Khandekar said the IPCC ignored his comments and suggestions to the first draft of the report. They made almost no changes to the document and didn't bother to communicate with him at all about concerns he had raised, and other expert reviews whom Khandekar knows experienced the same frustrations, he said.
"This is not an acceptable scientific review process."
The dissenting majorityA number of University of Oregon professors appear personally affronted when presented with the suggestion that climate change is a naturally occurring phenomenon. History professor Matthew Dennis, a member of the environmental studies department, said, "I think most people wouldn't take that view on campus."
Dennis said questioning scientific information is helpful and useful because skepticism is part of the academic process. "If we hear these truths espoused," he said, "what academics are trained to do is question that.
"However, Dennis said the questioning can go too far, and implied that it had done so in the case of global warming skepticism. "Some sides have been heard enough," he said. "After a while it's just perverse."

**What is being asked:**
Reproduce the passage about the IPCC review process and climate change skepticism word for word, in full.

**Provided material:**
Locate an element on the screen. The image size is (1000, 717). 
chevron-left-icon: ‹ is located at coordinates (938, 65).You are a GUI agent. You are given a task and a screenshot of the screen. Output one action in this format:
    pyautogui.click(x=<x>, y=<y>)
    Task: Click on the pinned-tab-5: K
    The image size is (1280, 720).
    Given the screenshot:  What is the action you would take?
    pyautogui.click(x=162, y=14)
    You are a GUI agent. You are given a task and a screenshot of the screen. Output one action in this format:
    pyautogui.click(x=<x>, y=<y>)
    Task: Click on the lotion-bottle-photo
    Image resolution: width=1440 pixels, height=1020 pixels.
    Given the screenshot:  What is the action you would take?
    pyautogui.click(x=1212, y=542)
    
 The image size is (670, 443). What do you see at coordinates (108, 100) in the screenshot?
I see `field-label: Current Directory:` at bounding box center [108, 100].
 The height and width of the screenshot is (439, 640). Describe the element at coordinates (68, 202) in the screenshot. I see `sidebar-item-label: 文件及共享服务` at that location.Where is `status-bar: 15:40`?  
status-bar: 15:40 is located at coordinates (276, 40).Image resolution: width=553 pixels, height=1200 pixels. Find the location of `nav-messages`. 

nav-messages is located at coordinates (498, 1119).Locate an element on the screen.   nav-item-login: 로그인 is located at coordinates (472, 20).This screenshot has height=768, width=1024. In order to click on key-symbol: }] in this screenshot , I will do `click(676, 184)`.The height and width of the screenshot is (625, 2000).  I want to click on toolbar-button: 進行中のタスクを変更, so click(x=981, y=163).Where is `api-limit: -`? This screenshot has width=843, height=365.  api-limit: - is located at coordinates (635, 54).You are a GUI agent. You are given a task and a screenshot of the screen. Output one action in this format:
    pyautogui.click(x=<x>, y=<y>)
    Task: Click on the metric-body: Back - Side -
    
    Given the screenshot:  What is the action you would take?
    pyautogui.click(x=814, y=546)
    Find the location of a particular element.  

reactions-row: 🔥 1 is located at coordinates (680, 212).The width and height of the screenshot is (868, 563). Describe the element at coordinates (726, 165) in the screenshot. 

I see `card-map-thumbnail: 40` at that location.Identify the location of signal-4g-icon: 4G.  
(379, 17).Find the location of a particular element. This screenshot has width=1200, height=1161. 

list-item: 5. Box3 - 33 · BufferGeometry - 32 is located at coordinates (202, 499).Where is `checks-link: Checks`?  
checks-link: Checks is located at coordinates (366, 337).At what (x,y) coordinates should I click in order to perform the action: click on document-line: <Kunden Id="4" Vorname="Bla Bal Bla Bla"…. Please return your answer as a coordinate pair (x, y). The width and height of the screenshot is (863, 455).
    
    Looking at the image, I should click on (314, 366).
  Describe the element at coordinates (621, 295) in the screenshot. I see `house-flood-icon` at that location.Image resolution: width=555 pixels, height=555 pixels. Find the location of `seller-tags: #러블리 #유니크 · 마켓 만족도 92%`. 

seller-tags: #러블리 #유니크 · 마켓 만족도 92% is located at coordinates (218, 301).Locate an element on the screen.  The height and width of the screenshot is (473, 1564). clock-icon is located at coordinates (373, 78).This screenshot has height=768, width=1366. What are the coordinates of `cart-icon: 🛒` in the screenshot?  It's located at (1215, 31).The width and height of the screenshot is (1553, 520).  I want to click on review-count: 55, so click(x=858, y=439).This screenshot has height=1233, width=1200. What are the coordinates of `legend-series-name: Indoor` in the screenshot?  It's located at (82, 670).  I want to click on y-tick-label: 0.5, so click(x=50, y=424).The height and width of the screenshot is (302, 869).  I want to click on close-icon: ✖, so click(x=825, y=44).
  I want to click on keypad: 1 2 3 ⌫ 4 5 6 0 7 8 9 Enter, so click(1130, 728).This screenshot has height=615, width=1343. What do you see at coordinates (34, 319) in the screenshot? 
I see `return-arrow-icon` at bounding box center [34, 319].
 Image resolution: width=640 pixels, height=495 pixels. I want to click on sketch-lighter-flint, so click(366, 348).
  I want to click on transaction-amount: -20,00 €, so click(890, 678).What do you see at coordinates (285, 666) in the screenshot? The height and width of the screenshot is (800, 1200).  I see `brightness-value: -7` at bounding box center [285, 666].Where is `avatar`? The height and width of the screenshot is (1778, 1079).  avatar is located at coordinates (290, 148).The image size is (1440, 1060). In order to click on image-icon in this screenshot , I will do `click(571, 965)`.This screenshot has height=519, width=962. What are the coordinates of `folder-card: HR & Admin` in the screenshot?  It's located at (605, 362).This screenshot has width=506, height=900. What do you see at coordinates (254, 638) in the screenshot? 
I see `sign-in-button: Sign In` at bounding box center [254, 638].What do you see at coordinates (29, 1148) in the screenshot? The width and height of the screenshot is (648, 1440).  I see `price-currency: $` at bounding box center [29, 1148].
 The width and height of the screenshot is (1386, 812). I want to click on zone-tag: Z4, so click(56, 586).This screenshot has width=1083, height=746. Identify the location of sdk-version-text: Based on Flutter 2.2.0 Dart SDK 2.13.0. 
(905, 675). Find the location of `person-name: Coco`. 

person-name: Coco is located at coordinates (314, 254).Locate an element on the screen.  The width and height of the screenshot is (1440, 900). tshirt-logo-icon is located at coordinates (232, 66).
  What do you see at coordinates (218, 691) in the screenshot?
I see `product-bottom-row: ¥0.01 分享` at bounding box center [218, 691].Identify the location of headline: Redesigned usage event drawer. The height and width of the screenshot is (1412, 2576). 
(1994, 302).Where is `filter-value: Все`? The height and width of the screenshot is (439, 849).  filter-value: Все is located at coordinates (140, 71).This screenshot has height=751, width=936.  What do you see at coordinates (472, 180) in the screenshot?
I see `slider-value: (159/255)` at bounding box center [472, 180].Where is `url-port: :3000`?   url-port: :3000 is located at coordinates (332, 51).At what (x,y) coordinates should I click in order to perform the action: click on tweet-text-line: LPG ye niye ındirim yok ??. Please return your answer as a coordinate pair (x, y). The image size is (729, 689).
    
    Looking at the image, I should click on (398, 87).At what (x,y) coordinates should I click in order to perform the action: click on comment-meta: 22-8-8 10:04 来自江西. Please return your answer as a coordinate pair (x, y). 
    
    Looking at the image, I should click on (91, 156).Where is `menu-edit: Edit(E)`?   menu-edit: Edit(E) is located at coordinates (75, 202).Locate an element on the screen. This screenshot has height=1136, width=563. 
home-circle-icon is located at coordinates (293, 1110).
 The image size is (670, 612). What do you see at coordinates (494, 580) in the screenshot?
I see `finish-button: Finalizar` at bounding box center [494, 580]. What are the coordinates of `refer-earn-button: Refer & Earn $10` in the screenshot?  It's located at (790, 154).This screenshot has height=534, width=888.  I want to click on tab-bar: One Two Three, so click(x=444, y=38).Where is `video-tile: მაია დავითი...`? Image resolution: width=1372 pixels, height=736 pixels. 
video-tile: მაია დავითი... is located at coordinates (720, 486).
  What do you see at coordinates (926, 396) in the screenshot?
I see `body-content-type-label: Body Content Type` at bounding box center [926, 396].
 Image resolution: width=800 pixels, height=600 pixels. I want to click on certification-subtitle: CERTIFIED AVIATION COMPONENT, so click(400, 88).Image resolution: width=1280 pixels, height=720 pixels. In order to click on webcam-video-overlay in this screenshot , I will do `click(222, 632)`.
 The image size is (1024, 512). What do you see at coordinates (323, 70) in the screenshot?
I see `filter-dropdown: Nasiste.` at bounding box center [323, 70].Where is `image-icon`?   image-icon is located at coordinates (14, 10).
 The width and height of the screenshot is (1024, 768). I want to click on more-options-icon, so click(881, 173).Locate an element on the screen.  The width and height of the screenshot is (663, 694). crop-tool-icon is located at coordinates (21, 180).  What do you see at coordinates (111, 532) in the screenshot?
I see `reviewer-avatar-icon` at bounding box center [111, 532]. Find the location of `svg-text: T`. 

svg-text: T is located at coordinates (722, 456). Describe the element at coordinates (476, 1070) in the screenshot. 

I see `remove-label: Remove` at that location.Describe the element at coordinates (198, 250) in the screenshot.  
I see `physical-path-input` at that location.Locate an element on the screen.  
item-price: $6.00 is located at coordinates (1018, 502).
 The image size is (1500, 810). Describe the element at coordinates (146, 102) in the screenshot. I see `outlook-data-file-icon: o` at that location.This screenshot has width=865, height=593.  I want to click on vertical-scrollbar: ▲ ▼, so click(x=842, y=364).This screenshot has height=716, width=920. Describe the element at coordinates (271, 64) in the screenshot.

**Answer section:**
Khandekar said the IPCC ignored his comments and suggestions to the first draft of the report. They made almost no changes to the document and didn't bother to communicate with him at all about concerns he had raised, and other expert reviews whom Khandekar knows experienced the same frustrations, he said.
"This is not an acceptable scientific review process."
The dissenting majorityA number of University of Oregon professors appear personally affronted when presented with the suggestion that climate change is a naturally occurring phenomenon. History professor Matthew Dennis, a member of the environmental studies department, said, "I think most people wouldn't take that view on campus."
Dennis said questioning scientific information is helpful and useful because skepticism is part of the academic process. "If we hear these truths espoused," he said, "what academics are trained to do is question that.
"However, Dennis said the questioning can go too far, and implied that it had done so in the case of global warming skepticism. "Some sides have been heard enough," he said. "After a while it's just perverse."